1. Introduction

In Japanese Candlestick Charting Techniques, Steve Nison included a section on using candlesticks with oscillators including stochastics, RSI, and moving average oscillator. According to Steve Nison, oscillators are objective and augment the more subjective candlestick patterns.

In this article, we will focus on trading using RSI and candlestick patterns. RSI measures the momentum of gains and losses.

The relative strength in the formula refers to the ratio of average gain to average loss. These averages are calculated in a way similar to the exponential moving average, before turning the relative strength into an index that fluctuates between 0 and 100.

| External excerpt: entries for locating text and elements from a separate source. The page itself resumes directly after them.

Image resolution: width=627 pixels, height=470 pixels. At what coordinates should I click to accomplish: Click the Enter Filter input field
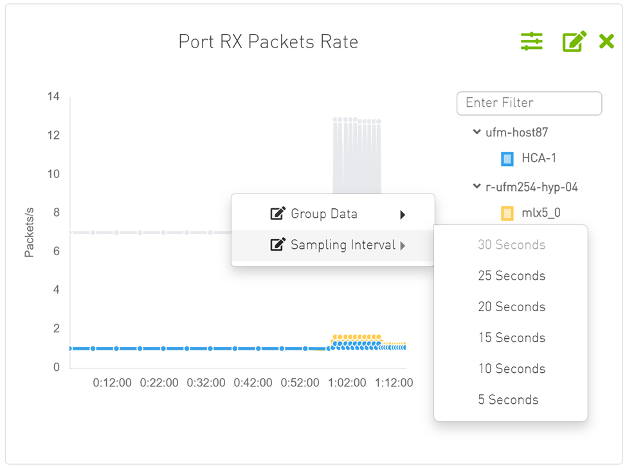click(x=529, y=103)
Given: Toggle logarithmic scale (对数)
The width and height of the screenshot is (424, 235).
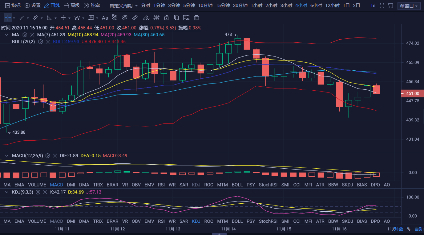Looking at the screenshot, I should [398, 229].
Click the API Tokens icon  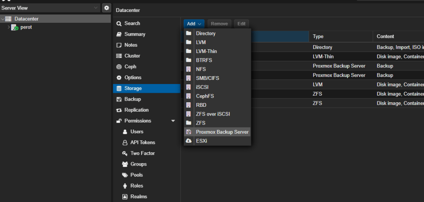pos(125,142)
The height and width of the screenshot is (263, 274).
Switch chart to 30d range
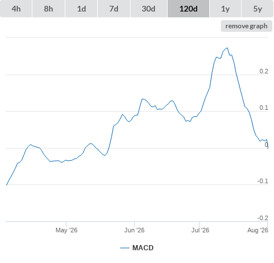149,9
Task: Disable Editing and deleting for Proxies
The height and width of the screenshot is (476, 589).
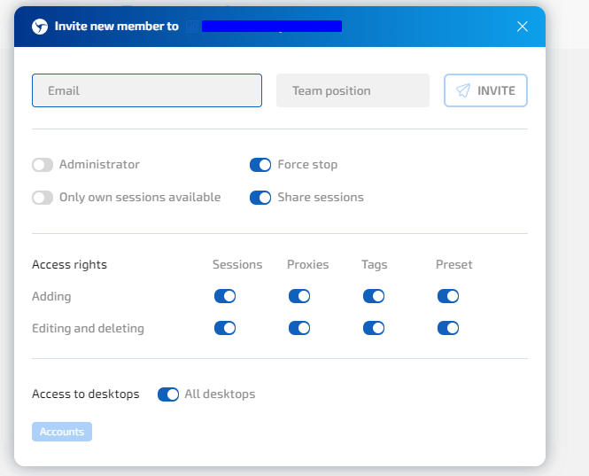Action: pos(299,328)
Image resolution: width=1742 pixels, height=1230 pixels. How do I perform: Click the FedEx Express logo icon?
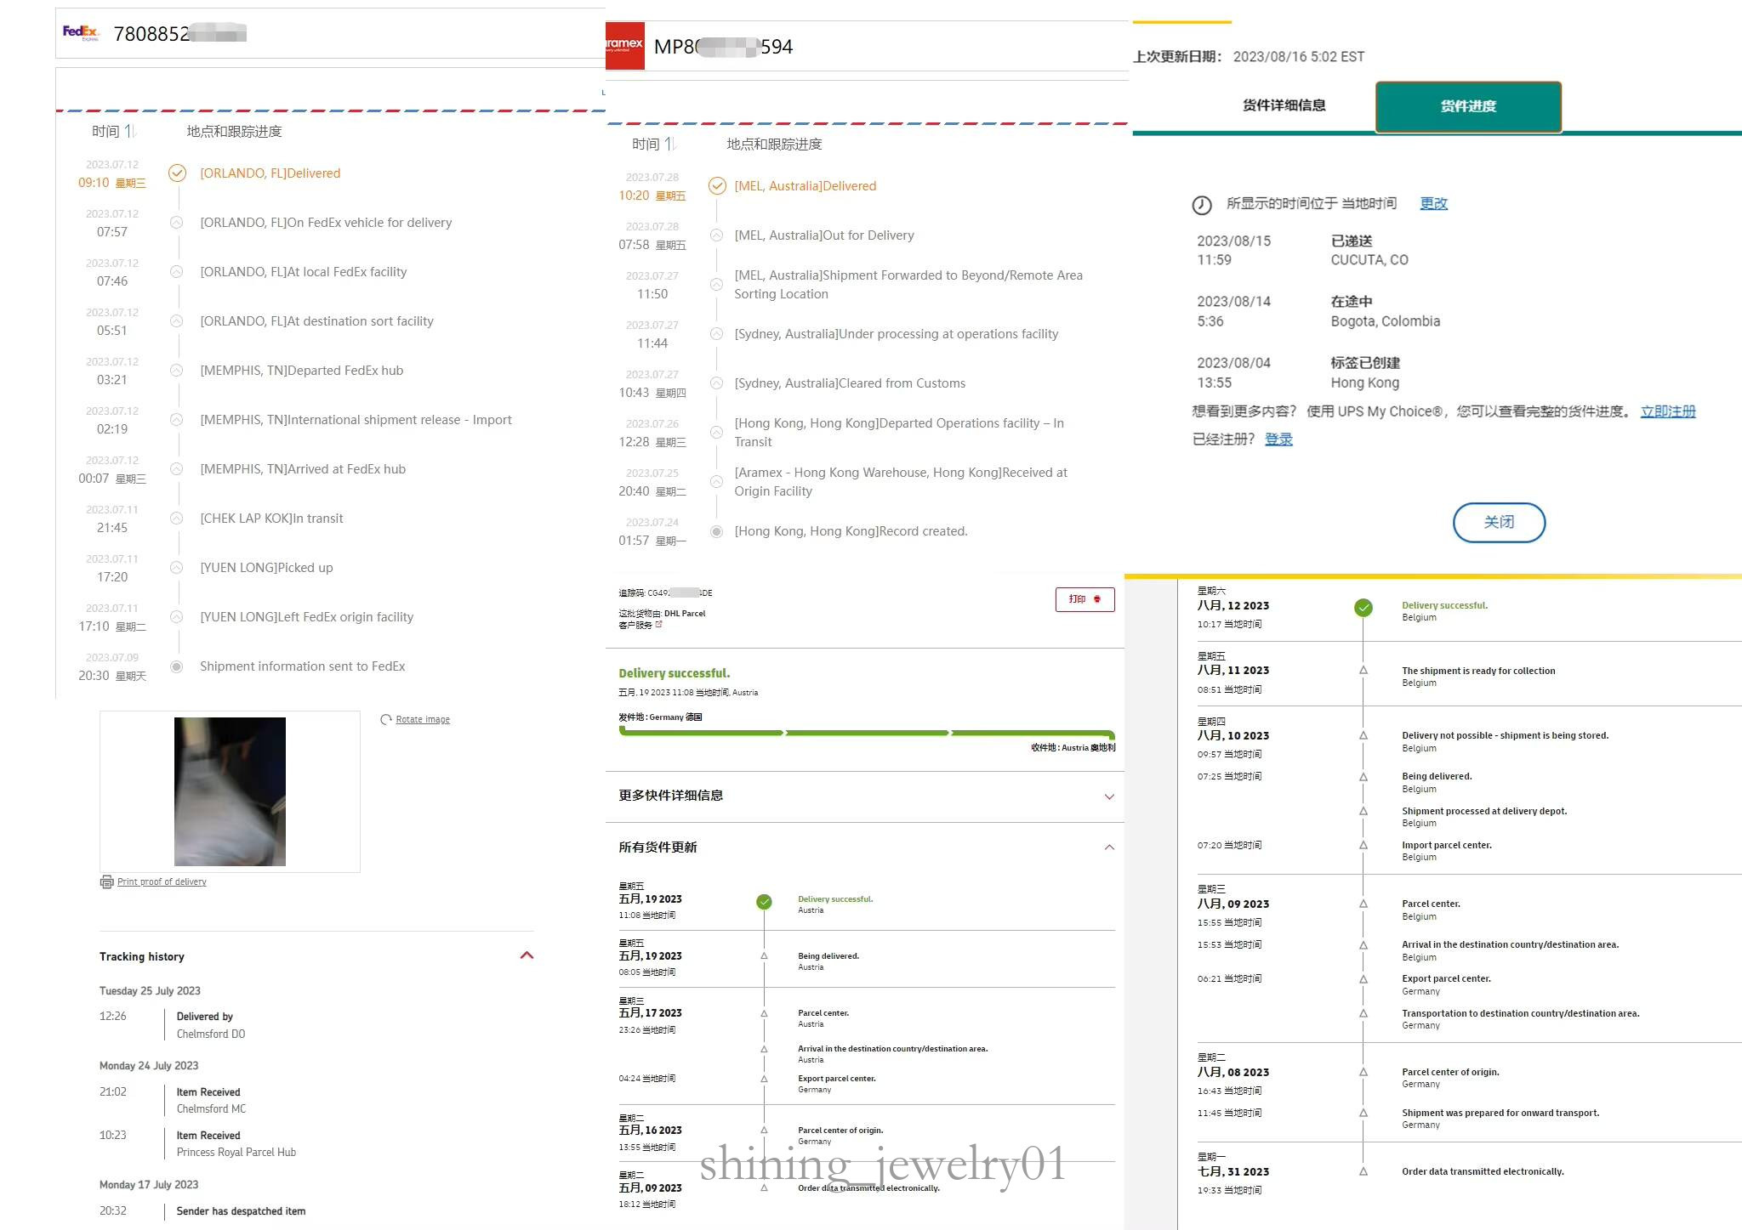(81, 33)
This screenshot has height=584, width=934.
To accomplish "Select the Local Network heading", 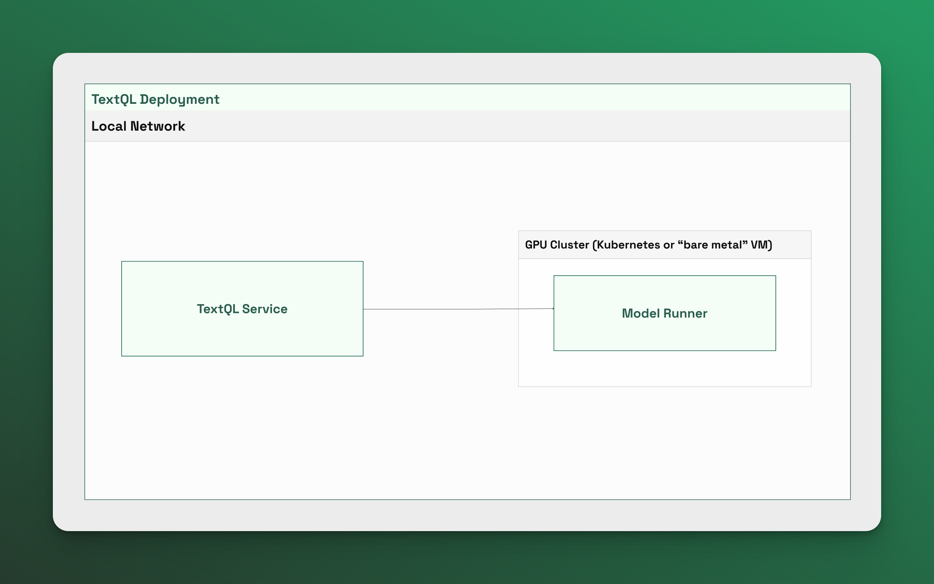I will pyautogui.click(x=138, y=126).
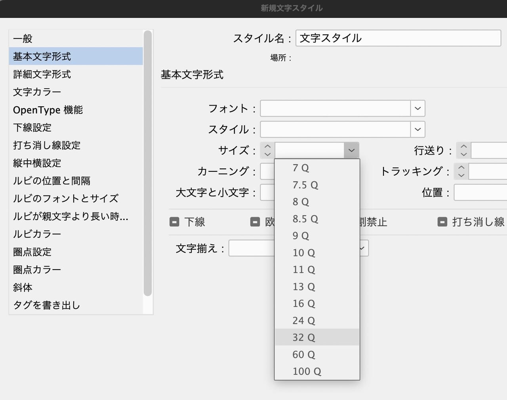507x400 pixels.
Task: Select "32 Q" from the size list
Action: 303,337
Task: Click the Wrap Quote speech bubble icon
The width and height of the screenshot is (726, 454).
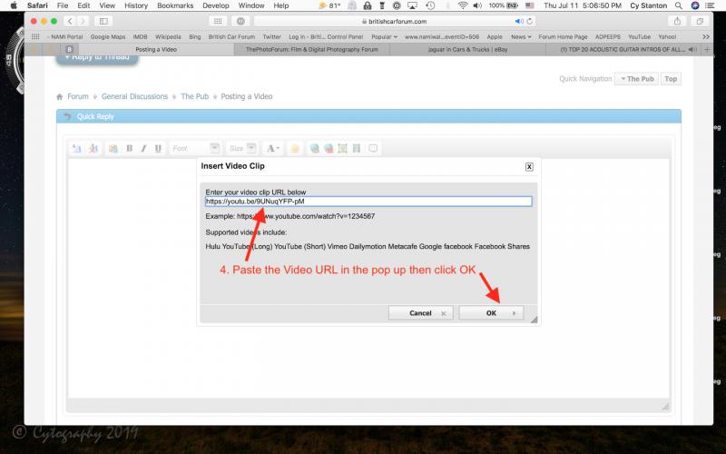Action: pos(373,148)
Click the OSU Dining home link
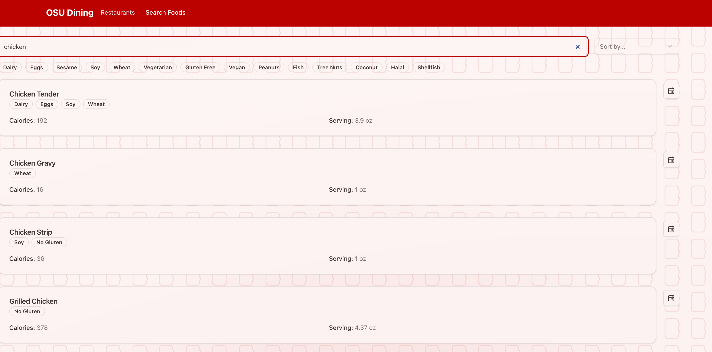The image size is (712, 352). pyautogui.click(x=69, y=13)
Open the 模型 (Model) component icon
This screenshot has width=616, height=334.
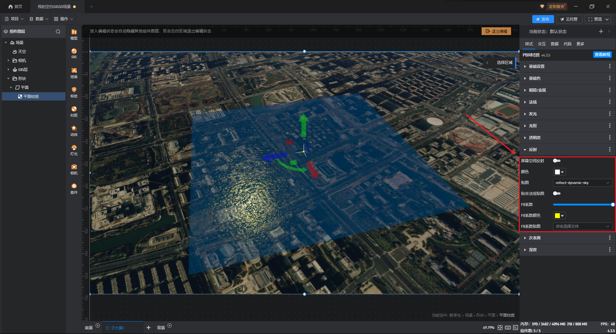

Other than RSI divergences in our trade setups. Divergences occur when RSI does not support prices. The charts below illustrates RSI divergences, we will also look out for candlestick patterns.


2. Short Entry Rules

  1. A bearish divergence between RSI and the price.
  2. Sell with a bearish candlestick reversal pattern (Bearish Engulfing / Shooting Star / Bearish Harami) .

  • 2.1. Bearish Divergence



Figure 1. EUR/USD Hourly Chart - bearish divergence and bearish engulfing pattern


  • The price is making higher highs, but RSI is making lower highs.
  • The bearish divergence occurs at the end of an uptrend. After price makes that second high, if RSI makes a lower high, then you can probably expect a reversal and the price will drop.


Figure 2. USD/JPY Hourly Chart - bearish divergence and bearish engulfing pattern

3. Long Entry Rules

  1. A bullish divergence between RSI and the price.
  2. Buy with a bullish candlestick reversal pattern (Bullish Engulfing / Hammer / Bullish Harami) .

  • 3.1. Bullish Divergence



Figure 3. GBP/USD 4 Hours Chart - bullish divergence and hammer / pin bar pattern


  • The price is making lower lows, but RSI is making higher lows.
  • The Bullish divergence occurs at the end of a downtrend. After price makes a second low, if RSI fails to make a new low, then you can probably expect a reversal and the price will rise.


Figure 4. USD/JPY Hourly Chart - bullish divergence and hammer / pin bar pattern


4. Conclusion
  • Essentially, this trading strategy of combining RSI divergence and candlestick patterns is a reversal trade setup. Reversal trade setups have a high reward-to-risk ratio. Using RSI divergences to find trends that have exhausted helps to improve the odds of a reversal trade.
  • Looking out for candlestick patterns help to pinpoint better entries.
  • Pay attention to price action after entry. The best reversals happen swiftly and you should see strong bars in your trade direction within two to three bars of your entry. If not, simply exit with a small loss or profit and wait for better opportunities.